Chemical awareness is build in across the platform in the sense that filters in all the tables with relevant structural information has exact match and substructure searching available. These searches can be combined with meta data filters so users can look-up compounds with certain substructures and relevant chemical properties.

Global search and comparison features

Browse: “Find all data on this Compound”

The grit42 platform has another unique “search across the database” feature where the user can ask questions like “show me all the results on this compound”. These kind of questions can assist the users in the understanding of how the different compounds “behaves” by delivering an overall view despite the fact that the results are from very different types of experiments.

The search result is a list of the experiments the compounds has been involved in on the left hand side of the screen and by clicking the individual experiments the user will get a relevant view of the underlying data in the right hand side of the screen. Showing the data from in vitro plate based and in vivo group data together naturally does not make any sense – doing it our way delivers both the overview and the data without mixing apples and pears.

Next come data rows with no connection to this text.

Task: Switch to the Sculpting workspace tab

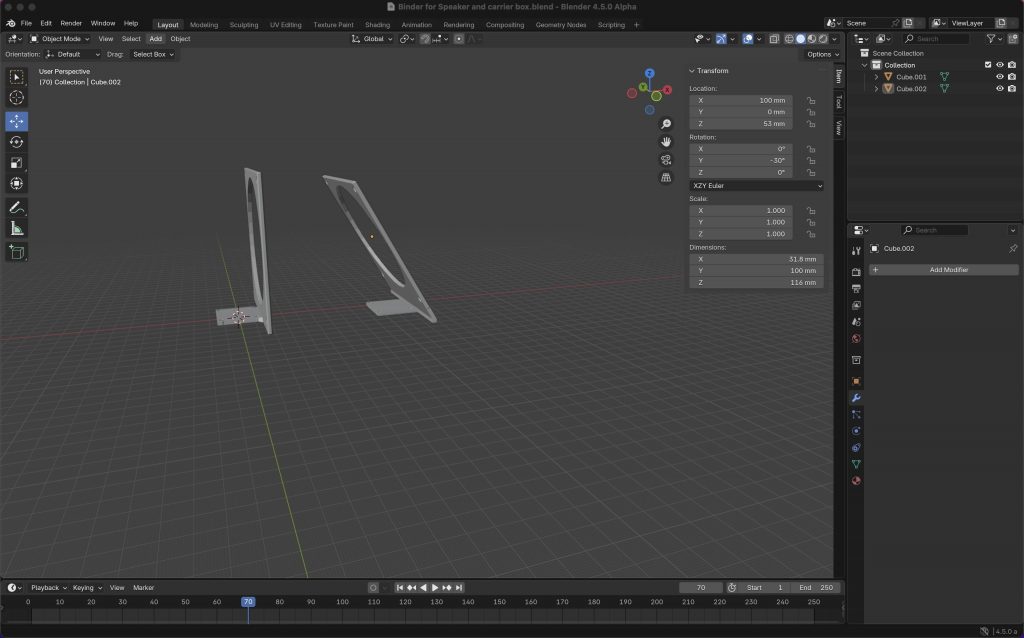Action: click(243, 25)
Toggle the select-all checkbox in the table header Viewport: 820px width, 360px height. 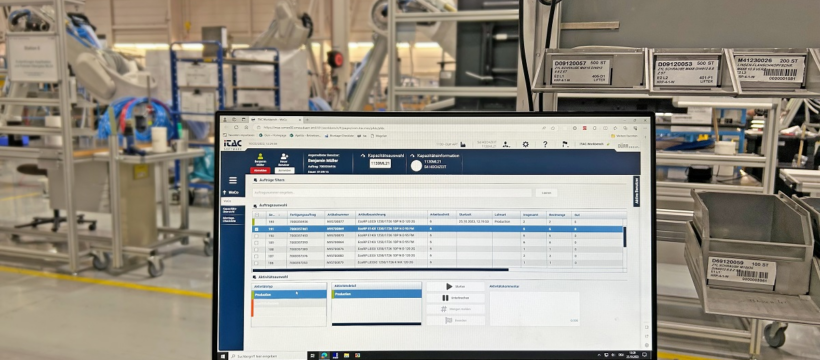(x=256, y=215)
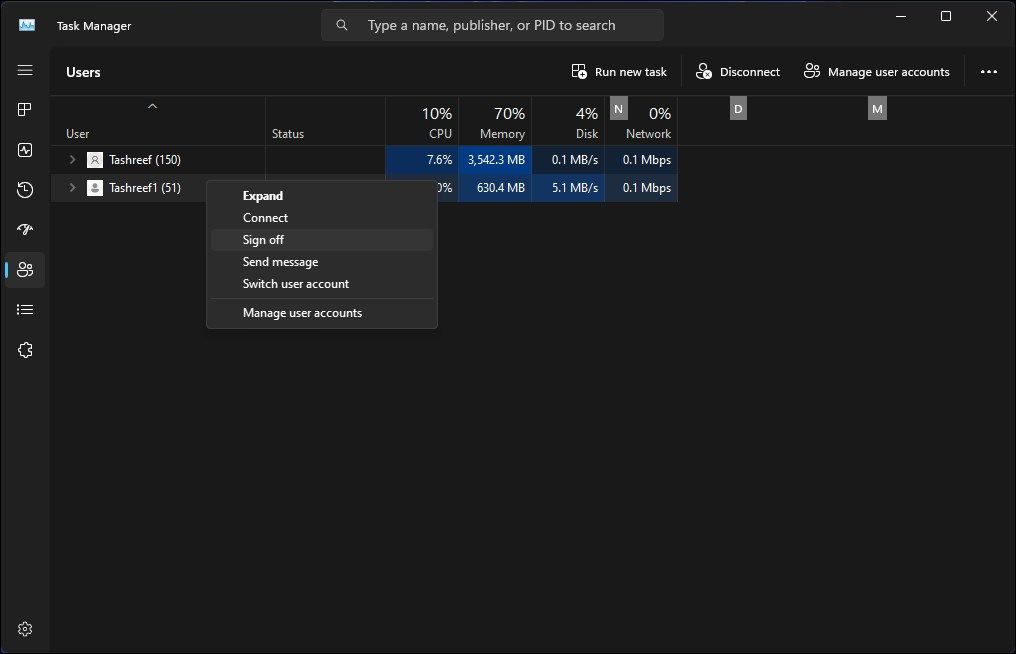Open the Services page icon

24,349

Standard “across the platform” functionality and look’n’feel on all grids

  • Meta data searching across 
  • Export data to excel and plots to png’s
Cross experiment comparison

Now and then – in order to get potential insights – scientists need to look across different experiments and compare the data. The comparisons can have different foci – a Quality Control of the experiment, to find the best candidate, or as a way to compare against a baseline or reference data point.

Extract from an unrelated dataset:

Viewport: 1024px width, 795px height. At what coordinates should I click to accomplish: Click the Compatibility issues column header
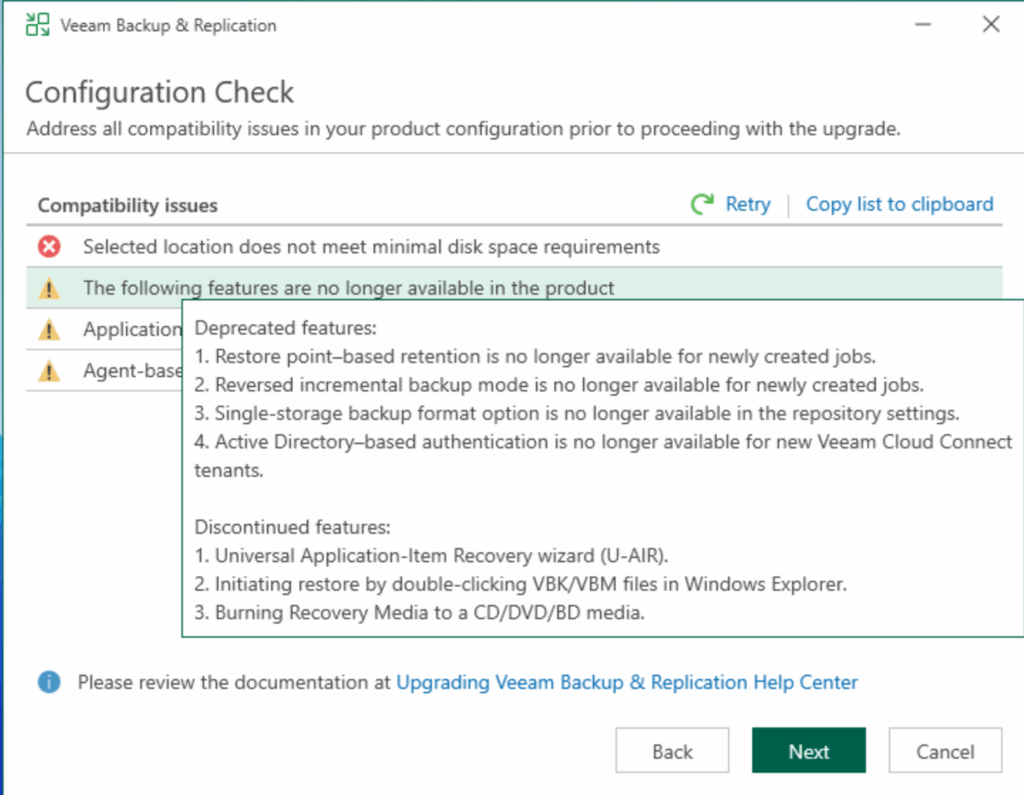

This is very often a rather tedious exercise where data from the different experiments need to be merged before any analysis can be initiated. As we keep the raw experimental data as well as the final results in the same platform, in the same format and with relevant metadata and role tags around them a comparison exercise in our platform is as simple as a search/select/load in order to combine an existing data set with the newly produced and have the data plotted together in the relevant visualisation.

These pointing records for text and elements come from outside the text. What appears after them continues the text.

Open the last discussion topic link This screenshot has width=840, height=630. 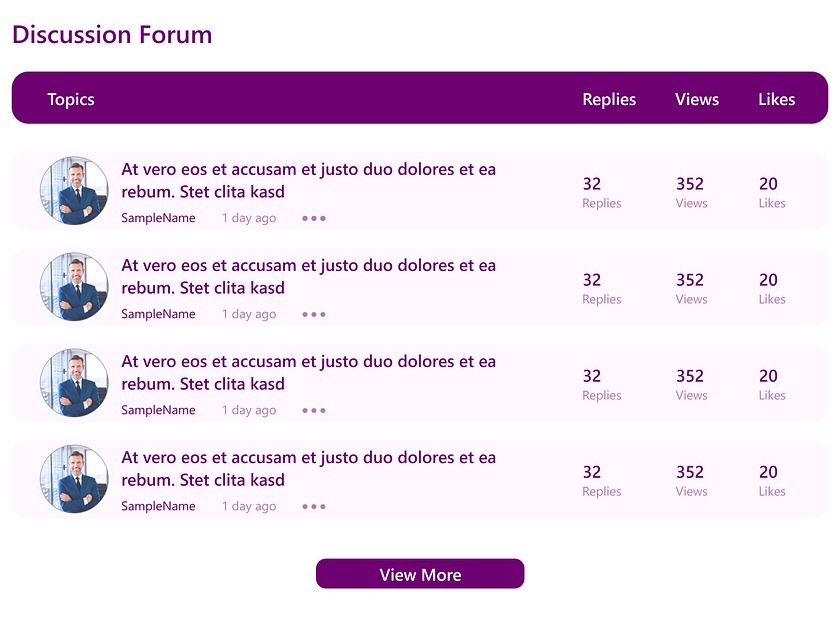coord(308,468)
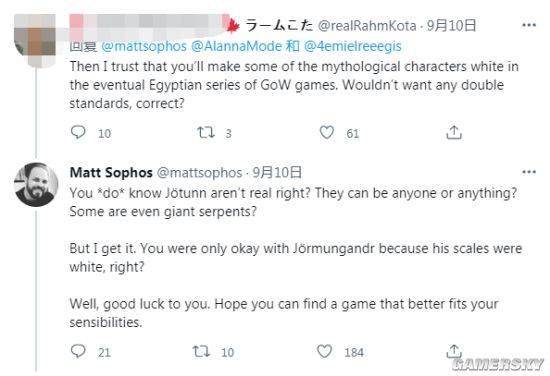
Task: Share Matt Sophos's tweet
Action: click(454, 351)
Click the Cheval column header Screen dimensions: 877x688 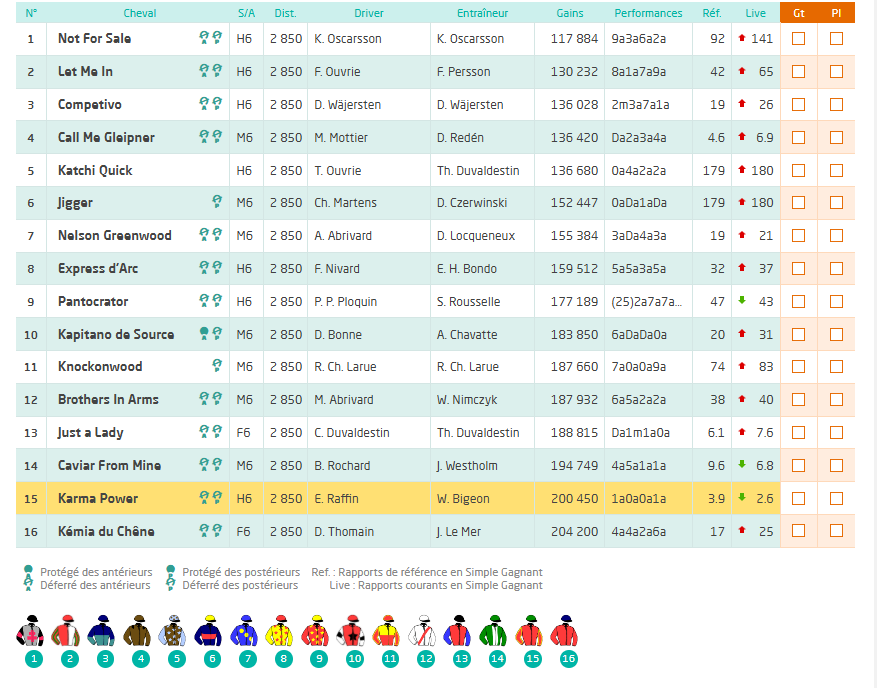139,13
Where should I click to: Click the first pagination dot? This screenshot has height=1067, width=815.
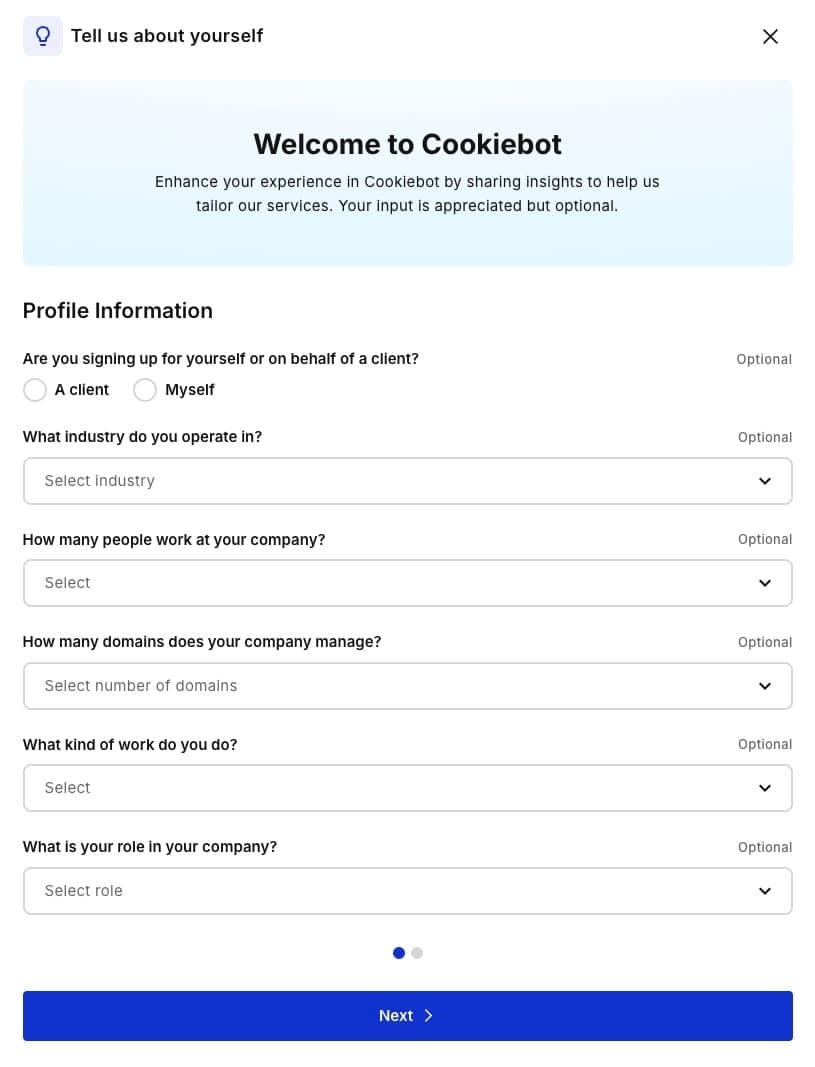(x=399, y=952)
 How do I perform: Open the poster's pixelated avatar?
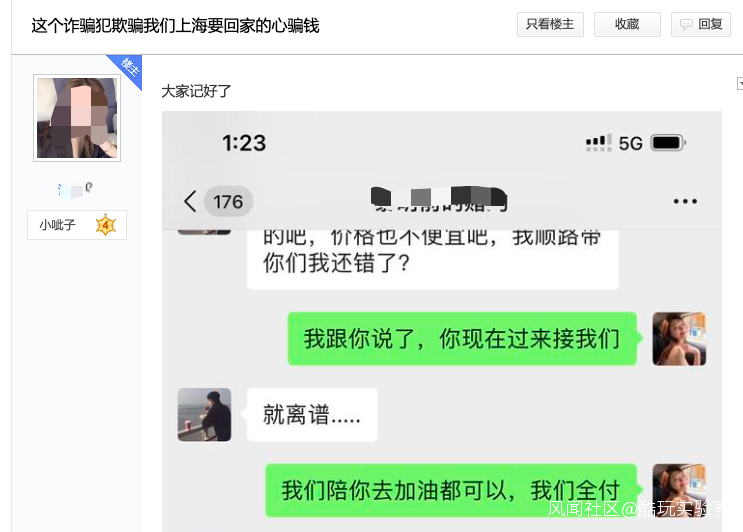click(x=77, y=118)
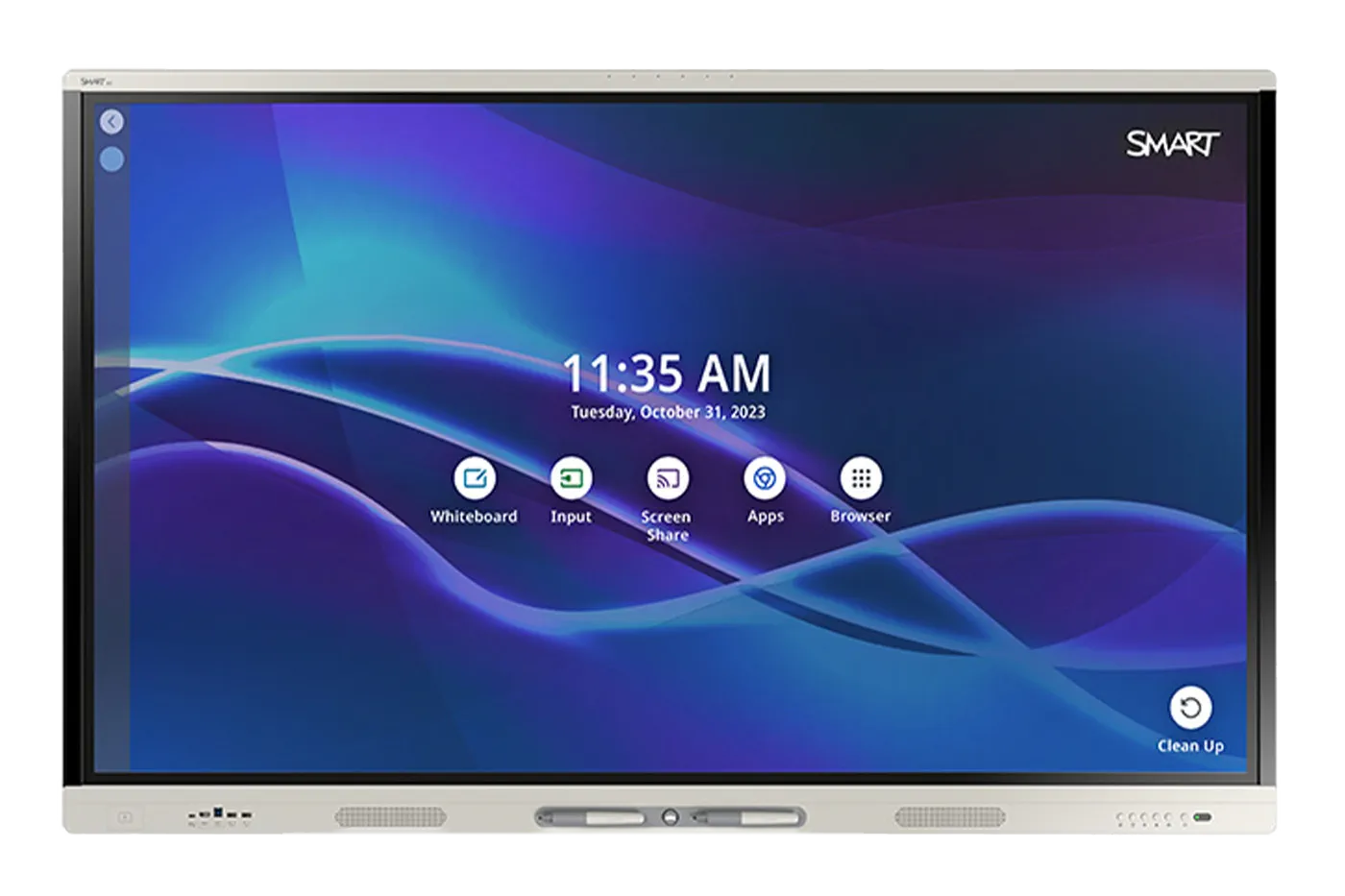The width and height of the screenshot is (1345, 896).
Task: Tap the Clean Up text label
Action: [x=1191, y=743]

Re-analysis of old raw data

The raw experimental data produced during an experiment should as default never be deleted again. It’s an experimental fact of life produced by someone, somewhere under specific circumstances. As a contrast the algorithm applied to the raw data as well as the resulting “final results” are not necessarily a static never-to-be-changed piece of data.

We therefore store the raw data separately – away from the algorithm and final results – to keep facts in one place and interpretations and conclusions in another place. This also enables easy re-analysis of the raw data later if/when new algorithms or visualisations appear. You just create a new experiment, re-use the unchanged raw data and apply new interpretations.

External analysis

API based access to the data

We aim at supporting all the analysis needed for the day-to-day lab work incl QC and interpretation of the results. But some of the more advanced cross-database bioinformatics type of analysis should be performed by relevant scientists. In order for them to do that we offer other ways of interacting with the data outside of the general grit42 front end.

One of these is a standard API type access whereby the users can utilise the REST calls we have exposed from the platform. The grit42 platform is build on a REST based web framework and hence the exposed API calls are a general nature of the grit42 platform – not an artificial afterthought – and what we use internally to develop front end.

Using the REST calls scientists can access the data in the platform from their preferred data analysis tools and programming languages like Python.